- The presence of symptoms such as cardiac arrhythmias, confusion, neuromuscular irritability or weakness, and hypoventilation (hypoxia and increased PaCO2) may suggest a metabolic alkalosis (2).
- Arterial blood gases:
- Elevated pH
- Increased bicarbonate concentration
- Differentiate between acute and chronic processes
- Identify the presence of a mixed disorder. The expected PaCO2 = 0.7[HCO3-] + 20, range ±5; the large range is the result of factors that can impair hypoventilation (see above). When the expected PaCO2 is increased or decreased, consider the possibility of a concomitant respiratory acidosis or alkalosis.
- The measurement of urinary chloride and potassium can aid with narrowing the diagnosis (however, this is not routinely performed in the perioperative setting) (2,4).
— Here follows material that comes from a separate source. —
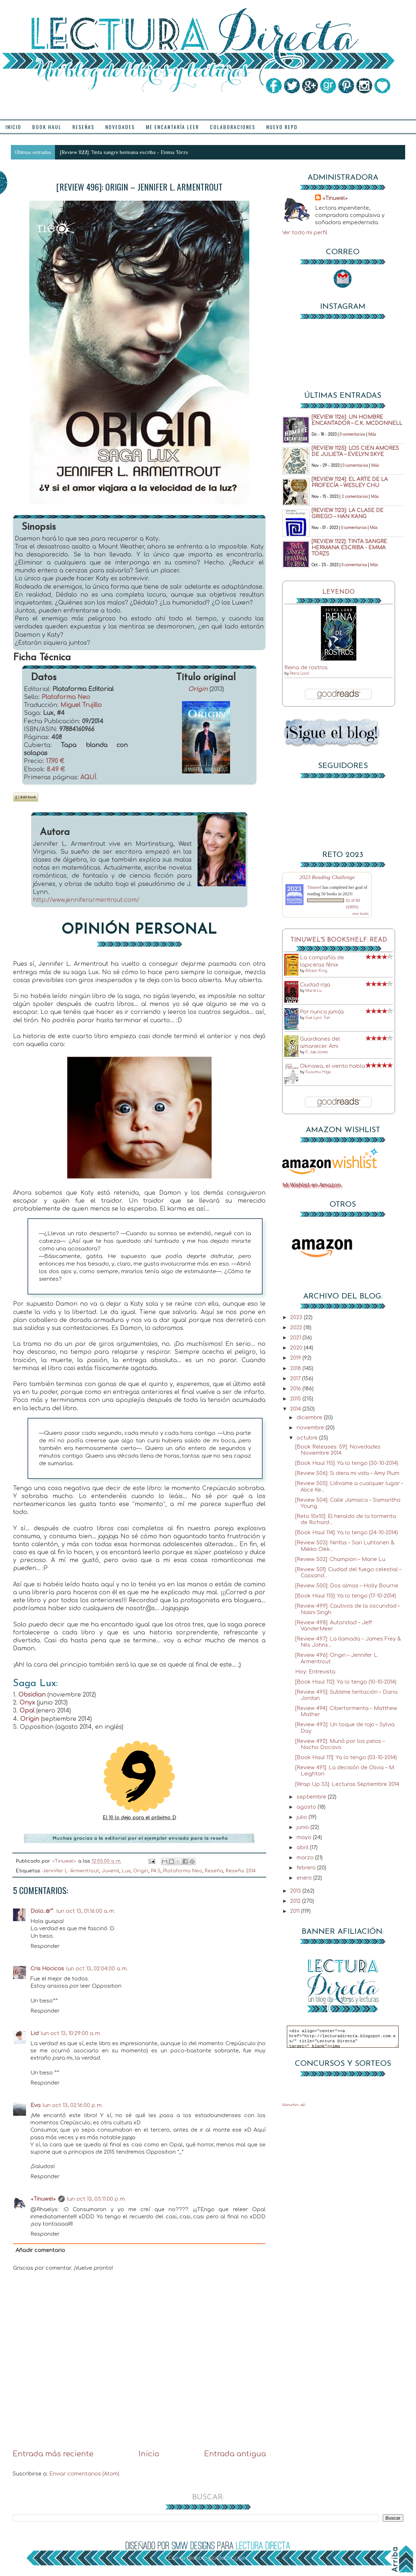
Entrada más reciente (53, 2454)
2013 (296, 1891)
- Urinary chloride <10 mEq/L
- Chloride depletion alkalosis
- Gastric losses
- Cystic fibrosis
- Colonic villous adenoma
- Dietary chloride deprivation
- Urinary potassium concentration >30 mEq/L
- Renal potassium wasting
- Diuretics
- High circulating aldosterone
- Urinary potassium <20 mEq/L
- Extrarenal potassium loss
Differential DiagnosisMetabolic alkalosis is a unique disorder that is always a sign of some other underlying disease; thus, the etiology is, in itself, the differential diagnosis.